Text extract:
According to the HuffPo post:

When it comes to matters of the heart, love has less to do with the heart and more to do with the brain. New technologies, like functional magnetic resonance imaging (fMRI), allow us to look inside the brain when it’s in the throes of love — or just mere attachment love. And they also allow us to weed out a man or woman who, despite promising to love, honor and cherish us above all others “till death do us part,” is more likely to break that vow.

The article also goes on to address a promising drug that might soon be available to increase our vasopressin receptor, which, when boosted in the oft-filandering meadow mole, converts it to a monogamous mole.

Also called a monogamole.

So by extrapolating these results, it’s possible a simple little pill could transform a cad into a catch.

The funny part of this story? (I know, I know…shouldn’t the fact that a brain scan might predict cheating be funny in and of itself? Shouldn’t the prospect of a pill to pop to inspire monogamy be enough? But wait…there’s more).

I may or may not have used the medium of Twitter last week to proclaim my jaded, cynical bitterness. And the Huffington Post Divorce site may or may not have run my tweet on its front page.

For five days.

Yeah…that’s my tweet. Under my gravatar, it reads,
“Signing my boyfriend up for the brain scan…just as soon as I tweet this!”
Then I conveniently provide the link to the post.
You’re welcome, Brett.

So this Valentine’s Day, get the gift that keeps on giving. Get your lover a brain scan.

Gift Idea #3: A stuffed — ahem — animal (????)

Actually, yeah, okay: I’m talking about stuffed sperm.

EVERYONE loves a stuffed animal for Valentine’s Day, right? Well how about snuggling up with this adorable creature:

That’s one plush male gamete for $8.94…or get a value deal (it’s the same as an extra-value meal — minus the Diet Coke) by purchasing both the egg and sperm microbes for $16.99. That’s right: You save 89 cents!!!!!


According to the website, each microbe is 5-7 inches long — over a million times its actual size.

(And the eyes — oh, the eyes!)

But my favorite part: The product description notes that the set is “For children under 3 years and up.”

Translation: Stuffed sperm…a gift for all ages!

Gift Idea #4: A gift certificate.

Raise your hand if you love to be spoiled.

Thought so. This year, how about a gift certificate promising significant, substantial spoilage?

Jack in the Box, my friends, has unveiled its Bacon Shake … for a limited time only.

Yip, you read that right. A bacon shake.

Material supplied:
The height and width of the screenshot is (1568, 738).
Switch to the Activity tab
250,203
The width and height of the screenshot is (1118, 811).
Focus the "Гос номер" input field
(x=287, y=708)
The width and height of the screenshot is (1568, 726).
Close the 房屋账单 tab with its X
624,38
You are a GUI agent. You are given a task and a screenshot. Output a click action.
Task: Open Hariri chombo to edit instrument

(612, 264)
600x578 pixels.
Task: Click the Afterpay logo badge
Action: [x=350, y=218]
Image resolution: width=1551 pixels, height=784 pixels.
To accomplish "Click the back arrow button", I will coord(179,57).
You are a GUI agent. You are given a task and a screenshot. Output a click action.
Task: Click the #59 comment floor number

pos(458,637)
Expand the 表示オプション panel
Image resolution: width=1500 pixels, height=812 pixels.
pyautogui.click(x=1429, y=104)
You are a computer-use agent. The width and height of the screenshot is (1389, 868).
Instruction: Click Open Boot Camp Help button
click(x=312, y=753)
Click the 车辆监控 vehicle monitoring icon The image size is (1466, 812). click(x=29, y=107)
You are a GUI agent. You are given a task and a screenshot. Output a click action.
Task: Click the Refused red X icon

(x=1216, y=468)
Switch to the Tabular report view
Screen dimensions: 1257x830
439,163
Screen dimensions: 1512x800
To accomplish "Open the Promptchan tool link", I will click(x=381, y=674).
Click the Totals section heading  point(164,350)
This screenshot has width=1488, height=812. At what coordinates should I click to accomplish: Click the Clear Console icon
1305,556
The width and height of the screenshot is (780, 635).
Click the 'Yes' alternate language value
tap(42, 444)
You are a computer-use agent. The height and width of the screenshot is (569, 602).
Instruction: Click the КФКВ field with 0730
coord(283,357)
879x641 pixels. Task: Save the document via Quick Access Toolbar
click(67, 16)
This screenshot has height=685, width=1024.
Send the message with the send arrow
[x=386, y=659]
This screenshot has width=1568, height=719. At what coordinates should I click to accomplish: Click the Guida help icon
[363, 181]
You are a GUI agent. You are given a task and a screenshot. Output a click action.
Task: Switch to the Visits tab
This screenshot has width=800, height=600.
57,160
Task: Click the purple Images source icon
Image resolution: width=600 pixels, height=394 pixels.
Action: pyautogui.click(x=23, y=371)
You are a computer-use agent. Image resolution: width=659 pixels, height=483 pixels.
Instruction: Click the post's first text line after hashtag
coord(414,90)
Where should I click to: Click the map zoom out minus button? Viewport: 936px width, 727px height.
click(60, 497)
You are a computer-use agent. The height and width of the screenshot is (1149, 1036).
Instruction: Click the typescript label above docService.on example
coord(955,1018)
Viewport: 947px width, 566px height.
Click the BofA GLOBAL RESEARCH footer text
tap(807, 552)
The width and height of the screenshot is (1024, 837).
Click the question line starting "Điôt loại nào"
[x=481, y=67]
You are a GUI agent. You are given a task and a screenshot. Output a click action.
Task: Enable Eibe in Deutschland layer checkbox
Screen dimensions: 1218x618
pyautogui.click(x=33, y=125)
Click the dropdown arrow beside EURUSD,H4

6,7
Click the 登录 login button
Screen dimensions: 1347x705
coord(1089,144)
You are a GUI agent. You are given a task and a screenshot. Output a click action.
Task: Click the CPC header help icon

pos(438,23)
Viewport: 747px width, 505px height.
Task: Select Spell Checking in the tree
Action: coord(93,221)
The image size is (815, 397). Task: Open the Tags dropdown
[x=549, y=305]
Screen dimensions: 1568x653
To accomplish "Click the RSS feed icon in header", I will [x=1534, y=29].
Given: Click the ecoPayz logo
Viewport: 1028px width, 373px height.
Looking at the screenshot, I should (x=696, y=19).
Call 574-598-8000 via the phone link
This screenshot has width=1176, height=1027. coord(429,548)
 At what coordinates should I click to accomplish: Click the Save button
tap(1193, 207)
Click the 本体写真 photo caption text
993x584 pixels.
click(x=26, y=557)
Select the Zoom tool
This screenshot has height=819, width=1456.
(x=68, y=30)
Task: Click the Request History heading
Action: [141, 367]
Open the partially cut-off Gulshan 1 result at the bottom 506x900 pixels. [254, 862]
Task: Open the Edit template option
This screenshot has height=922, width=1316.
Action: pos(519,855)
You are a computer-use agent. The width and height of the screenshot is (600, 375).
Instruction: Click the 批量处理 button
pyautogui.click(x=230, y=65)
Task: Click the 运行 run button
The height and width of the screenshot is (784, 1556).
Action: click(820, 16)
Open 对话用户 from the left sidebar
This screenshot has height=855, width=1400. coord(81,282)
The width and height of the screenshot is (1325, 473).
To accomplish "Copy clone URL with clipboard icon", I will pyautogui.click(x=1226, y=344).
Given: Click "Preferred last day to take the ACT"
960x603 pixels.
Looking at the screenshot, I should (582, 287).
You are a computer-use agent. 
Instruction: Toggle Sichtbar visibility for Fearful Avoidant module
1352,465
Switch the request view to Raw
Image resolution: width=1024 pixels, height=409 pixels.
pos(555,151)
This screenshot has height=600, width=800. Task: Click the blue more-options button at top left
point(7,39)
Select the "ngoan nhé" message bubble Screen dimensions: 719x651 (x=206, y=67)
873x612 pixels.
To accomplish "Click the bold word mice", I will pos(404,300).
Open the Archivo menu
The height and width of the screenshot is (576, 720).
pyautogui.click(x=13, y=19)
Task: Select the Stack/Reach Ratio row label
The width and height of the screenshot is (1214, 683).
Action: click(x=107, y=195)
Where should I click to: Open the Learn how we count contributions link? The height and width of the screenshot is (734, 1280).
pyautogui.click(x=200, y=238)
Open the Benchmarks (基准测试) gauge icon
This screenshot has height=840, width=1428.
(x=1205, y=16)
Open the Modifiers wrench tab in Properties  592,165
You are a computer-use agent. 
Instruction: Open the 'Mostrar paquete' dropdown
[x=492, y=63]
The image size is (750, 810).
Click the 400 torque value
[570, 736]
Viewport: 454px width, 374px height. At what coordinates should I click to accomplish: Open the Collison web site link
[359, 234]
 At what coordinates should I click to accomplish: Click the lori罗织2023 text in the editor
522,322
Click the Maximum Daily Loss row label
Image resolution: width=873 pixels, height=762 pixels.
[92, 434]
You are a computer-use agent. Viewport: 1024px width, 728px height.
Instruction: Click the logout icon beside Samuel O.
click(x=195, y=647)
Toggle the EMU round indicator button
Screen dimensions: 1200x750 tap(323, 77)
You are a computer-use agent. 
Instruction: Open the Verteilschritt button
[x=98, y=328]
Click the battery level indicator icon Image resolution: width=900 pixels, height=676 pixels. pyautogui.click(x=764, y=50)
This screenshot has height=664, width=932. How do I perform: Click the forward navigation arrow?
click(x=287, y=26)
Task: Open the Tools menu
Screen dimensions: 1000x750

Work to do:
1. Translate this sentence from the Valentine's gift post into Spanish: "So this Valentine's Day, get the gift that keeps on giving."
2. In the Valentine's gift post, what is the price of the set that includes both the egg and sperm microbes?

Results of the exercise:
1. Así que, este Día de San Valentín, consigue el regalo que no deja de dar.

2. $16.99